Colleges and universities stress that the admission process is based on an assessment of each applicant as an individual. What I have written here would seem to undermine this assertion, but things are not quite so simple. Students are looked at as individuals but they are looked at as individuals who are also part of groups.



The groups are divided in ways I have outlined but within the groups students are given a close look for individual achievement and abilities.  I have said  here before that the world exists far more on the axis of both/and rather than either/or and in the case of groups vs. individuals I would again ask that people looking to critique or learn about admission understand that there is room for paradox and overlapping yet differing approaches.



Mutually exclusive thinking rather than pragmatic compromises often predominates political thinking these days but the challenge of trying to do many things well—bringing in lots of different great students with great being defined differently, seems a good way to, as the pragmatist philosopher said repeatedly affirmed, muddle through the infinite complexities of issues and life.

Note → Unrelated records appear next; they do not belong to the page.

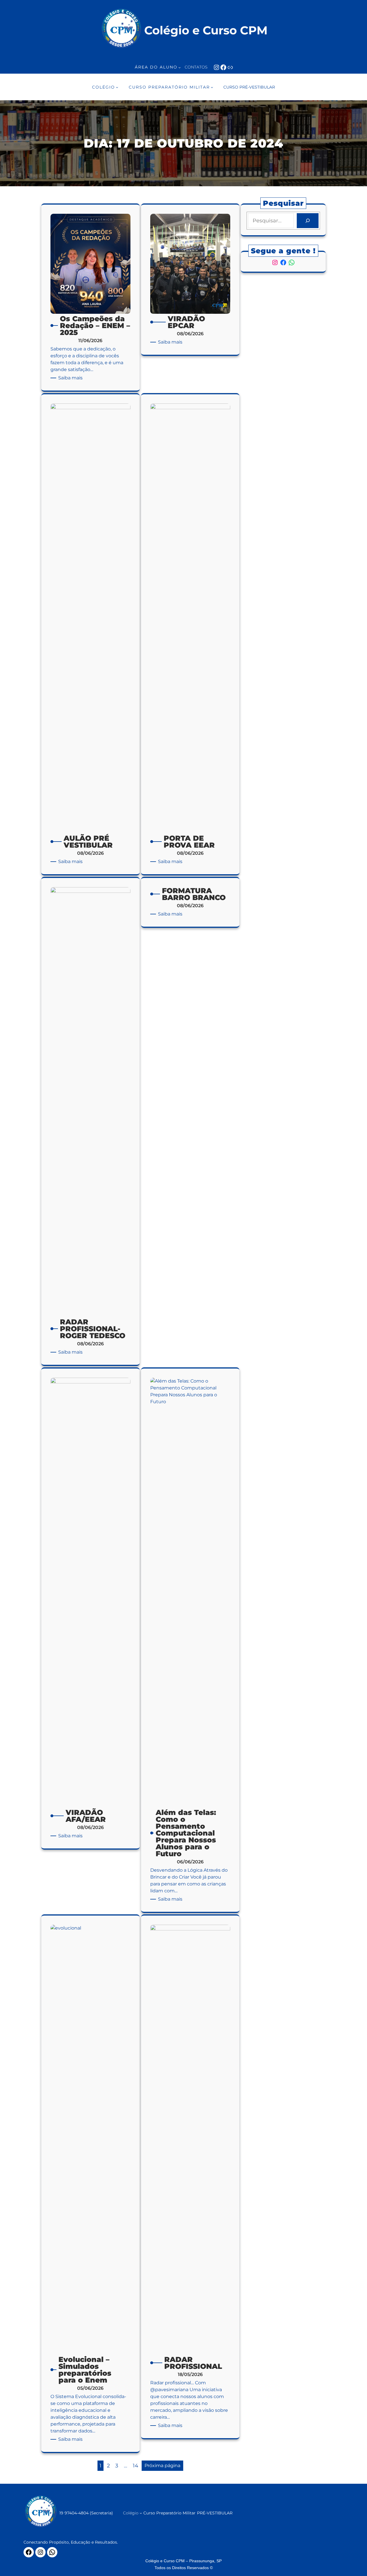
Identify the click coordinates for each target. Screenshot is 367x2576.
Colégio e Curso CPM (206, 30)
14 (135, 2466)
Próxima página (162, 2465)
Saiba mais (71, 378)
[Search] (308, 220)
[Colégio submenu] (141, 2513)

In part 3 of this overview of what makes the best students  I will attempt to examine another admission paradox: for richer for poorer.


1 comment:

  1. A great summary of how selective college admission (in my experience in admission and seeing it as a counselor) works. I think it's interesting, as well, to take a step back even further and question the American notion of who should be on a college campus. The "usefulness" you describe serves, it seems to me, to attempt to produce little utopias of sorts through an incredibly complicated and bewildering set factors to be judged by admission committees. I am a college counselor who works at a high school with a foreign curriculum, and I've worked at two high schools in other countries. Lots of my students apply to Canadian universities, where the only factors judged are academic ones: sometimes only grades, or sometimes a combination of grades and standardized test scores. There's no essay, no recommendations, just grades and the proper high-school courses needed. I have been on many Canadian campuses, and they are just as diverse-looking as their US counterparts whose admission officers have spent months haggling over legacies and athletes and minority students and pointy kids and bootstrappers. At least, this is true of the most well-known Canadian universities. So I have to wonder: is this ridiculously complicated American process really worth it? The American admission process speaks to the larger ideal of America, of the American dream, I think.